New Company Practices Virtual Eugenics
GenePeeks aids parents in their quest for healthier babies by reducing the odds of structural or genetic birth defects.
Childbearing is a lottery. The good news is that most babies are winners who are born without major structural or genetic birth defects. But wouldn't it be good to stack the odds further in favor of having a healthy baby?
That's the aim of the new genetic testing company GenePeeks. Co-founded by the Princeton geneticist Lee Silver and the Harvard Business School professor Anne Morriss, GenePeeks and its Matchright service pair women wanting to use donated sperm with donors whose genes, when combined with theirs, are more likely to produce a healthy child.
Morriss has a particular personal interest in the technology. Morriss and her wife Frances Frei decided six years ago to have a child using the services of a reputable sperm bank. They pored over the profiles of potential donors and selected one; nine months later, Morriss gave birth to their son Alec. A routine infant screening test found that Alec had been born with a rare (1 in 17,000) genetic disorder, medium chain acyl-CoA dehydrogenase (MCAD) deficiency, that blocks him from converting certain fats into energy. To prevent seizures and sudden death, he would need to be fed every few hours.
No one in Morriss' family had ever suffered from the disorder, but she was a carrier of the recessive gene that only manifests the disease when it is inherited from both parents. Unluckily, the sperm donor she chose was also a carrier. GenePeeks would have steered Morriss away from him.
No individual's genome is free of all potentially harmful genetic variants. Indeed, researchers estimate that every person carries about 400 damaging genetic variants. (For example, my genotype test at 23andMe reports that I have a recessive allele for Alpha-1 Antitrypsin Deficiency. People born with two Alpha-1 Antitrypsin Deficiency alleles are at greater risk of lung and liver disease.) So GenePeeks has partnered with two sperm banks, one in New York and another in Seattle. (They hope to work with more sources in the future.) Donors at both banks have been screened for specific recessive genes related to various disorders. GenePeeks also tests each client seeking donated sperm for the same recessive variants.
The company takes those results and, using algorithms devised by Silver, simulates the fertilization process by digitally combining the client's and donors' test results to generate the genomes of thousands of virtual children. The system then gauges the likelihood that the genetic combinations would produce disease. Donor matches that yield a higher risk of complications are screened out. The client is then offered a customized catalog of donors whose genetic variants—when combined with the client's—are less likely to produce the genetic disorders included in the company's test panel.
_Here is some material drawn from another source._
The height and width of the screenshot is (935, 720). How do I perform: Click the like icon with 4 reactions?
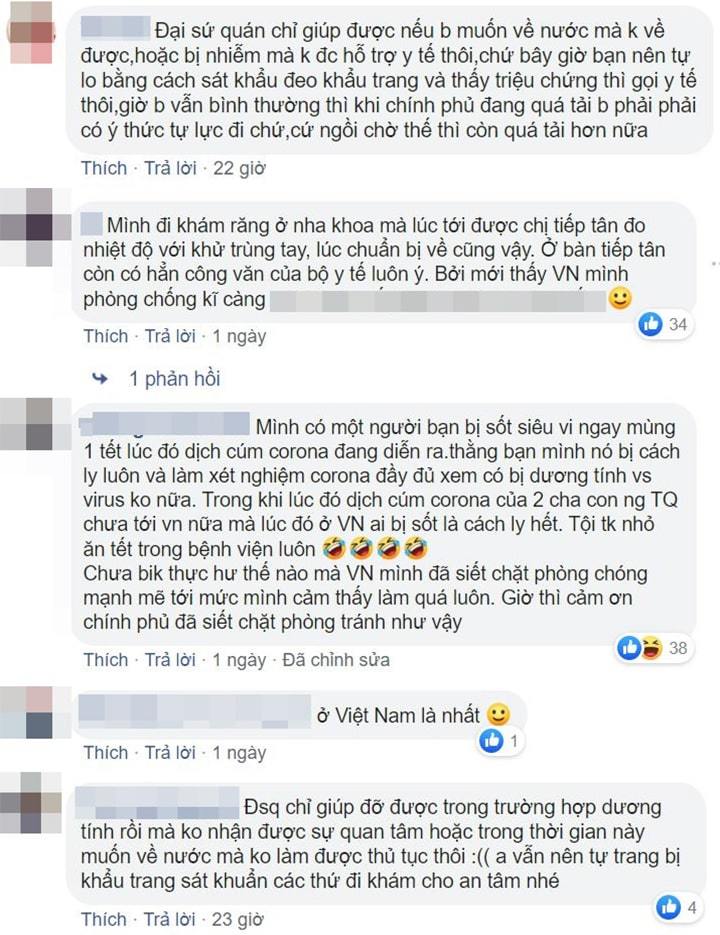[x=669, y=908]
New York State strictly regulates the types of diagnostic information that test laboratories provide to clients. To avoid regulatory hassles, GenePeeks does not provide its clients with any information about the specific conditions associated with any particular pairing. Instead, if a pairing exceeds a predetermined threshold for genetic risk, the donor is simply removed from the client's consideration. Typically, the results from Matchright pairings will exclude about 20 percent of the current donors from an individual client's catalog.
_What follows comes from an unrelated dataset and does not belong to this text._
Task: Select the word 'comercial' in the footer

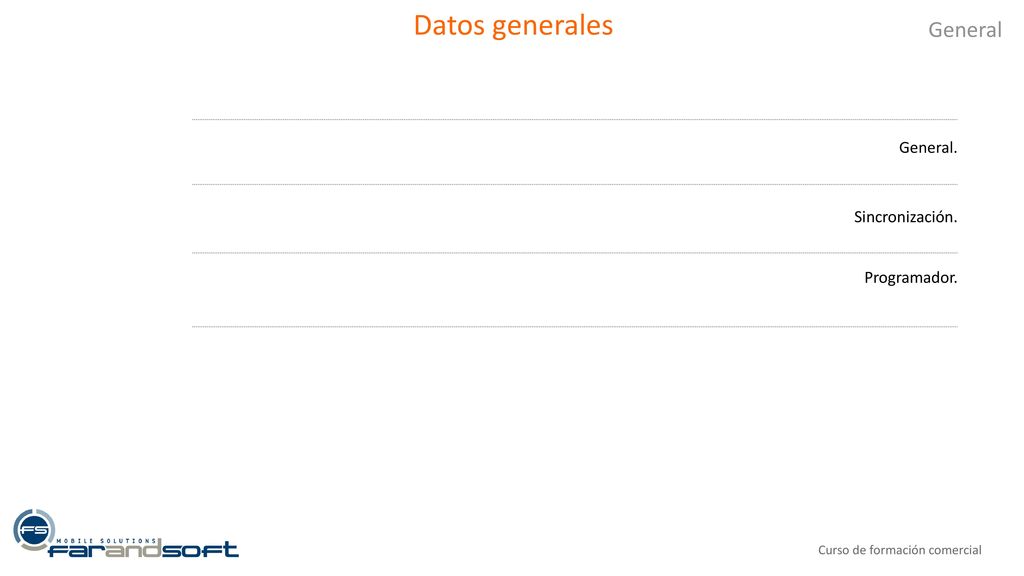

Right now the company has 162 gene-screened donors available. The client tests are done by an outside laboratory, and the company promises a 4-week turnaround time. The Matchright service costs $1,995, on top of the other charges associated with artificial insemination.
Will Matchright genetic screening ever be applied to egg donors as well? "That day may be very soon," Silver says. "We are in negotiations with an egg bank right now."
The Matchright process reduces genetic risk, but it cannot guarantee that a client won't give birth to a sick baby. While the company tests for about 500 recessive disease variants, it does not test for the thousands of different rare genetic variants that researchers believe are associated with various disorders. In addition, the company is not currently testing for disorders linked to X chromosomes, which are more frequently expressed in men since they inherit only one X chromosome from their mothers. And its tests cannot detect chromosomal abnormalities that occur after fertilization, such as those that result in children being born, for example, with Down Syndrome.
That being said, the Matchright process can easily include and evaluate new information about genetic disease risks as it becomes available and eventually even scale up to analyze complex conditions in which multiple genes play a part.
Naturally the new technology has provoked objections. In a New Scientist article, Marcy Darnovsky, executive director of the Berkeley-based Center for Genetics and Society, warned that "we could find ourselves with new inequalities that are written into the genome." It's hard to see how increasing the chances that babies are born healthy will somehow result in the proliferation of invidious social inequalities.
"I think about it in simple terms," Morriss told The Boston Globe last year. "If we can reduce the number of kids that have to get these diseases, then we should." Or at least not stand in the way of prospective parents who want to use this technology to increase the odds that their kids will be born healthy.